Banca & Seguros Como as fintech estão a pressionar a banca

Como as fintech estão a pressionar a banca

A indústria financeira como a conhecemos até hoje tem de mudar e a transformação digital está a permitir isso mesmo, criar a banca do futuro.
Como as fintech estão a pressionar a banca
C-Studio 15 de fevereiro de 2017 às 17:58

Os micropagamentos, a fraude na mobilidade, a telemática, a "digital finance", os desafios da banca móvel, a regulação e a desregulação, a cibersegurança e a "blockchain" são alguns dos temas que estão a mobilizar a banca para uma revolução obrigatória.

As fintech, empresas de base tecnológica que fornecem serviços financeiros e novas formas de compreender a economia financeira, estão a ganhar terreno, mobilizando a sociedade em torno das novas formas como poupamos, guardamos, pedimos emprestado, investimos, movemos, gastamos e protegemos o dinheiro.

Desde 2010, foram investidos globalmente mais de 45 mil milhões de euros em mais de 2.500 empresas que preconizam os novos modelos de negócio da indústria financeira. No primeiro trimestre de 2016, o investimento global em fintech atingiu os 5,3 mil milhões de dólares, o que representou um crescimento de 67% em relação ao mesmo período de 2015.

Estes novos modelos de negócio estão a criar vagas de transformação tanto no modo de se adquirir serviços financeiros como na forma como os diferentes operadores da indústria se estão a posicionar nos mercados, criando um ecossistema financeiro que, além da inovação, traz consigo um ambiente menos burocrático, ágil e eficiente.

Um clique pode fazer toda a diferença num minuto, elevando os serviços destas novas start-ups fintech que começam a desafiar a banca tradicional, prometendo formas mais ágeis, mais transparentes e mais baratas de gerir os activos financeiros.

Um estudo da PwC em que foram entrevistados 176 presidentes executivos de instituições financeiras de todo mundo revela que 81% desses gestores acreditam que o crescimento das suas instituições estará em risco se as mudanças tecnológicas continuarem a avançar no mercado e a conquistar os clientes pelo preço, eficiência e agilidade dos serviços que permitem disponibilizar.

As fintech já perceberam e os seus modelos de negócio surgem embebidos de tecnologias de nova geração. "Cloud", "apps" e mobilidade chegam aos clientes na forma de serviços, operações e processos simples, seguros, transparentes e com comissões baixas e em alguns casos inexistentes.

As fintech são uma ameaça para os bancos? Por enquanto são apenas um elemento desafiador. A banca começa a perceber que chegou a altura de mudar e os gestores estão a entrar na corrida da digitalização procurando acompanhar de muito perto as ágeis start-ups financeiras que, sem pesadas infra-estruturas físicas, possuem uma agilidade maior.

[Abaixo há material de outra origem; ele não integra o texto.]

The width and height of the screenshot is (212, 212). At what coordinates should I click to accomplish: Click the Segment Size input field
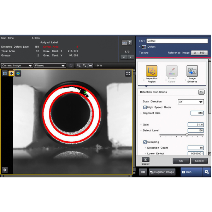197,113
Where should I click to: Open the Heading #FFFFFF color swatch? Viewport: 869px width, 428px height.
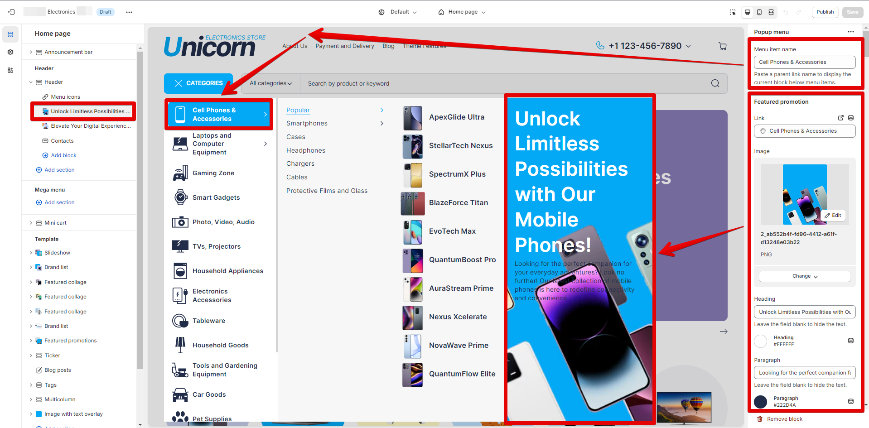coord(761,341)
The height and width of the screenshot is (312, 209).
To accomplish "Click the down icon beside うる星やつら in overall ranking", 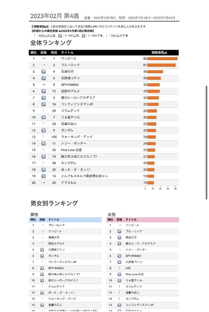I will point(43,117).
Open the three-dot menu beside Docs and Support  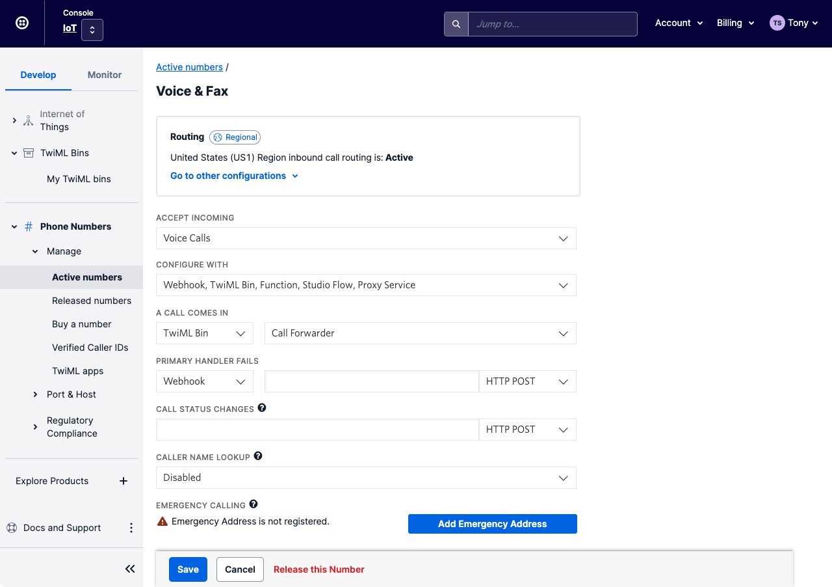coord(131,527)
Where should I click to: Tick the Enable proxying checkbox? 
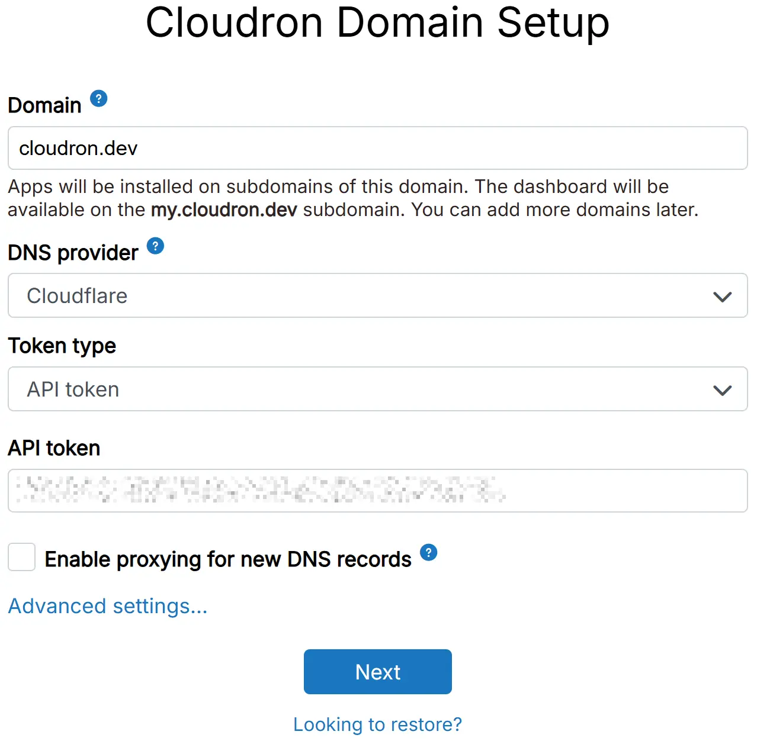[x=22, y=558]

A regulação ainda permite que assim seja, mantendo as fintech controladas, mas o amanhã está a um passo de distância e a capacidade de inovação destas empresas depressa as fará descolar a alta velocidade rumo a uma banca desburocratizada e eficientemente transparente.

 

Da aliança entre as finanças e a tecnologia nasce uma nova geração de produtos financeiros mais simples de serem usados, intuitivos e disponíveis 24 horas, 365 dias. Na prática, o que a maioria dos clientes pretende ter de uma instituição financeira é uma nova experiência de serviço.


Há uma aceleradora para fintech em Portugal 

A PayForward resulta de uma parceria entre a SIBS e a Beta-i e pretende dinamizar iniciativas de aceleração de start-ups fintech, procurando soluções financeiras e de pagamentos inteligentes
"Vamos valorizar as equipas que demonstrem ter as competências para desenvolver a sua solução em conjunto com a SIBS, que consigam dar resposta aos desafios de negócio da SIBS, e às equipas que estejam disponíveis para dedicar tempo e empenho no crescimento do seu negócio", garante Manuel Tânger, "head of innovation" da Beta-i.
O primeiro programa já está em marcha e os projectos que irão beneficiar de aceleração serão conhecidos no dia 24 de Fevereiro.